My cartridge cases have the following sizes:
These cases accept 40 grains of 2Fg black powder and a 14.2 mm round ball. The plastic and brass cases bought from Lodgewood accept a bit more powder, as the wall of these cartridges are a bit thinner. Their capacity is cca 44-45 grains. The bore measures .543” between the lands and .561” in the grooves, meaning that the 14.2 mm (.559”) lead round balls shall have a near complete fill in the grooves resulting a gas tight seal and a good grip of the rifling on the projectile. These round balls fit well into the mouth of my cases; with a little pressure they stay in place securely. After the cases were filled with black powder and ball, I dip lubed the cartridges using a mix of 8 parts tallow, 2 parts beeswax and a little synthetic engine oil.

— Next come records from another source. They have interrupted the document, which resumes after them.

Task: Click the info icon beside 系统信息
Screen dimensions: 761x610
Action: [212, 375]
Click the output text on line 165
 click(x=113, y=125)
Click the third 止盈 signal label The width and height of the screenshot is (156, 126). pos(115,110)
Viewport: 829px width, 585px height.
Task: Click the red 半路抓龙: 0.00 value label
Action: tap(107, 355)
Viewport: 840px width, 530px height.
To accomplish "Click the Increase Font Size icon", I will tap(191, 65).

The cartridges I used are of course not proper reproductions of the cartridges of the civil war time, and we cannot be sure weather the same accuracy can be obtained with the original service cartridges or not. The accuracy is dependent on such factors as the quality and quantity of powder, the specifications of the case, the form, weigh and diameter of the projectile and the lubrication.

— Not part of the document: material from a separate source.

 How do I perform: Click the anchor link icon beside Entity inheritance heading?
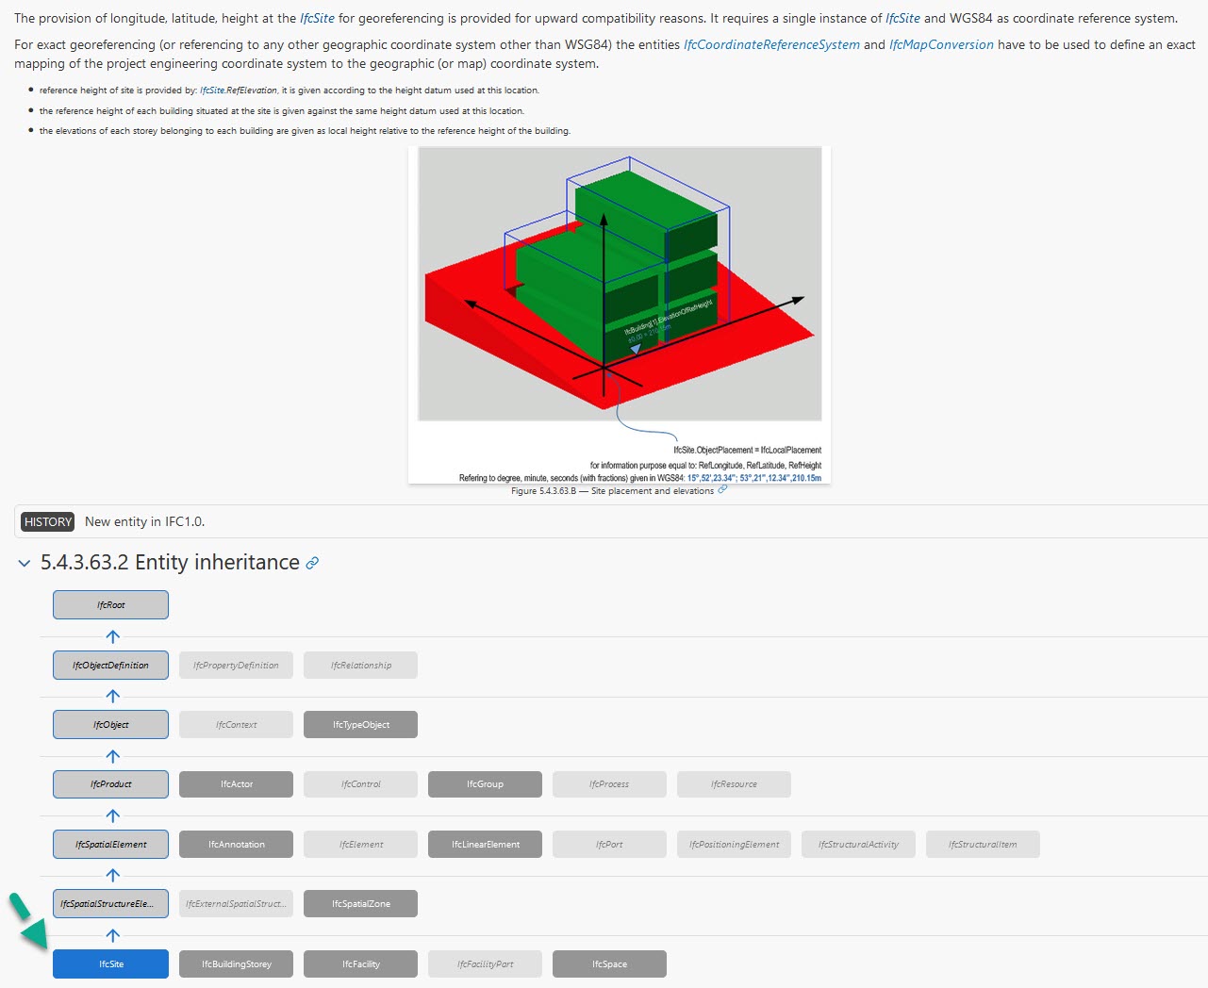[311, 562]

The operation of the rifle is excellent. Both the brass and plastic cases are easy to remove from the chamber. In fact, my heavier turned cases fall out of the chamber opening the breech. The breech itself is completely gas tight. You don’t have a problem here, like in the case of the percussion Sharps rifles with burning gases escaping at the joint of the breech and barrel. The recoil is minimal, and the rifle is a tack driver. It is not a challenge to but the balls into the same hole at a distance of 30 meters. The muzzle velocity of the projectile was between 318-323 m/s or 1043-1059 f/s, delivering 851-879 J of muzzle energy.
Increasing the power of the shot is only possible if we can avoid using the limited quantity cases. But we have a large gap between the breech and bore we have to fill with something. There is a solution for this also: by cutting the base of a case you can create a collar that fills the gap and seals your action. This will increase your powder capacity to cca 65 grains.
The Burnside is an excellent piece of history and although it delivers much less killing powder than a rifle musket, it was a well designed and useful arm. The action is simple and reliable, easy to operate even on horseback. Being the first US martial arm to fire a metallic cartridge, it plays an important part in firearms history. The externally primed breech loading rifles vanished quickly, as from the second d half of the 1860s all major military powders were moving towards self-contained cartridges uniting primer, powder, bullet in a metallic case. But what the heck. This rifle still looks so pretty, we have to use it.
Balazs Nemeth, November 2020
Schiffers, Peter: Civil War Carbines. Mowbray Publishers, 2008.
Thomas, Dean S.: Round Ball to Rimfire, Part two. Thomas Publications, 2002.
Bilby, Joseph G.: Civil War Firearms. Combined Publishing, 1999.
Walter, John: Weapons of the Civil War Cavalryman. Osprey, 2020.